[[ Data records open ]]

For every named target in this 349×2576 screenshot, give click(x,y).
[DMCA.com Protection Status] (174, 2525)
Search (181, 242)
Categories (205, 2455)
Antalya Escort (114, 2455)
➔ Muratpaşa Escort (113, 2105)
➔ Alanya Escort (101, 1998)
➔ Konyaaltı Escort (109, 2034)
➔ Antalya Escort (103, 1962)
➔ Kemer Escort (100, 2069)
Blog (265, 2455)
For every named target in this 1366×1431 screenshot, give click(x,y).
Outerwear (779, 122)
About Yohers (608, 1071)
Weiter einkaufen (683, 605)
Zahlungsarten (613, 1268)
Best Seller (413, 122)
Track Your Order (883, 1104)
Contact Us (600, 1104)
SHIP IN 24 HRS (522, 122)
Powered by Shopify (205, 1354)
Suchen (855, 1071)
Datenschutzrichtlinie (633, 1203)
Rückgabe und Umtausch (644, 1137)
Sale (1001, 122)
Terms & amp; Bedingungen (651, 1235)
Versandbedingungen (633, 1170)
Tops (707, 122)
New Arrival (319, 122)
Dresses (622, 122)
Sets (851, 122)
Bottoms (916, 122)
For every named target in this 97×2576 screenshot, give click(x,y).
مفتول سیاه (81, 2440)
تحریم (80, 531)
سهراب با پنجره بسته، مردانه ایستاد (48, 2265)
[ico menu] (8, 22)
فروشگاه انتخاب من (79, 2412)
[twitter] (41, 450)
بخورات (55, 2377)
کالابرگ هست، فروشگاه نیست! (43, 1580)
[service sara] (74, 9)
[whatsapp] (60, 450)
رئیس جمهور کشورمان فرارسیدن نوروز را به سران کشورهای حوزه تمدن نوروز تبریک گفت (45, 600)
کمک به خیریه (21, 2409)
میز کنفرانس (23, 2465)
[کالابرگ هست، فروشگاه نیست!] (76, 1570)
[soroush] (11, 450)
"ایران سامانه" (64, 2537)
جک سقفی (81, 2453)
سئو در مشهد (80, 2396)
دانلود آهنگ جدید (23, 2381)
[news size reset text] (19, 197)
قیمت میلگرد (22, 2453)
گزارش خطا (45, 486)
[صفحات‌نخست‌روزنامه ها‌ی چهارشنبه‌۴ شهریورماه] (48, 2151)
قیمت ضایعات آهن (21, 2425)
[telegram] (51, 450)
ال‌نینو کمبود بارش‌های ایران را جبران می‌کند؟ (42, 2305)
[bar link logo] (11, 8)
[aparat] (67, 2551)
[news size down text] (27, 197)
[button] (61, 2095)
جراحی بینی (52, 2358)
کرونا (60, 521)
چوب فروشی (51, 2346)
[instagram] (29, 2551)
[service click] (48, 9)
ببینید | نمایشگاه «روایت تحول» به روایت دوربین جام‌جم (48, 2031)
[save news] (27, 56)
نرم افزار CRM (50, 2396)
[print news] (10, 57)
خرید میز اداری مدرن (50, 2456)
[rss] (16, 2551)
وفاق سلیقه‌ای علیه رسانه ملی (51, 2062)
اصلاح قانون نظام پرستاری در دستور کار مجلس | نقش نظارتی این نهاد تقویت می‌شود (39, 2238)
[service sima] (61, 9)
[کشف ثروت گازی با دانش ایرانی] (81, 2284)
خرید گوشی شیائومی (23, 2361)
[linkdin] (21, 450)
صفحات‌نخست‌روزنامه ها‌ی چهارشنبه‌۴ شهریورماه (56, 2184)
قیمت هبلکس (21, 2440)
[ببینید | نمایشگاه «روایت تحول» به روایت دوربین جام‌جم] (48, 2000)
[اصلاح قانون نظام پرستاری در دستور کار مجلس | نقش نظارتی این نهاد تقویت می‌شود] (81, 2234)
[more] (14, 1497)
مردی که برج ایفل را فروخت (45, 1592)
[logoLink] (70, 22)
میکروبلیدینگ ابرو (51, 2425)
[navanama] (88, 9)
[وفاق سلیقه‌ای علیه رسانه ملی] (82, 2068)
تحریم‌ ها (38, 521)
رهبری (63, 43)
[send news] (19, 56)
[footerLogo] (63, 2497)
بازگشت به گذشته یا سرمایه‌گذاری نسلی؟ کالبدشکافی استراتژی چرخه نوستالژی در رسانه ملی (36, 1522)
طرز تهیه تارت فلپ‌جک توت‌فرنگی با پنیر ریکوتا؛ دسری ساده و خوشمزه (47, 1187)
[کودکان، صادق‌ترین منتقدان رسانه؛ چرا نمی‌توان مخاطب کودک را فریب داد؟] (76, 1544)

[[ Data records closed ]]

What needs to be done:
Copy the records above exactly, starting at the line that contains "[news size reset text] (19, 197)" and ending at the last line, and leave out all earlier lines.

Output:
[news size reset text] (19, 197)
قیمت میلگرد (22, 2453)
گزارش خطا (45, 486)
[صفحات‌نخست‌روزنامه ها‌ی چهارشنبه‌۴ شهریورماه] (48, 2151)
قیمت ضایعات آهن (21, 2425)
[telegram] (51, 450)
ال‌نینو کمبود بارش‌های ایران را جبران می‌کند؟ (42, 2305)
[bar link logo] (11, 8)
[aparat] (67, 2551)
[news size down text] (27, 197)
[button] (61, 2095)
جراحی بینی (52, 2358)
کرونا (60, 521)
چوب فروشی (51, 2346)
[instagram] (29, 2551)
[service click] (48, 9)
ببینید | نمایشگاه «روایت تحول» به روایت دوربین جام‌جم (48, 2031)
[save news] (27, 56)
نرم افزار CRM (50, 2396)
[print news] (10, 57)
خرید میز اداری مدرن (50, 2456)
[rss] (16, 2551)
وفاق سلیقه‌ای علیه رسانه ملی (51, 2062)
اصلاح قانون نظام پرستاری در دستور کار مجلس | نقش نظارتی این نهاد تقویت می‌شود (39, 2238)
[service sima] (61, 9)
[کشف ثروت گازی با دانش ایرانی] (81, 2284)
خرید گوشی شیائومی (23, 2361)
[linkdin] (21, 450)
صفحات‌نخست‌روزنامه ها‌ی چهارشنبه‌۴ شهریورماه (56, 2184)
قیمت هبلکس (21, 2440)
[ببینید | نمایشگاه «روایت تحول» به روایت دوربین جام‌جم] (48, 2000)
[اصلاح قانون نظام پرستاری در دستور کار مجلس | نقش نظارتی این نهاد تقویت می‌شود] (81, 2234)
[more] (14, 1497)
مردی که برج ایفل را فروخت (45, 1592)
[logoLink] (70, 22)
میکروبلیدینگ ابرو (51, 2425)
[navanama] (88, 9)
[وفاق سلیقه‌ای علیه رسانه ملی] (82, 2068)
تحریم‌ ها (38, 521)
رهبری (63, 43)
[send news] (19, 56)
[footerLogo] (63, 2497)
بازگشت به گذشته یا سرمایه‌گذاری نسلی؟ کالبدشکافی استراتژی چرخه نوستالژی در رسانه ملی (36, 1522)
طرز تهیه تارت فلپ‌جک توت‌فرنگی با پنیر ریکوتا؛ دسری ساده و خوشمزه (47, 1187)
[کودکان، صادق‌ترین منتقدان رسانه؛ چرا نمی‌توان مخاطب کودک را فریب داد؟] (76, 1544)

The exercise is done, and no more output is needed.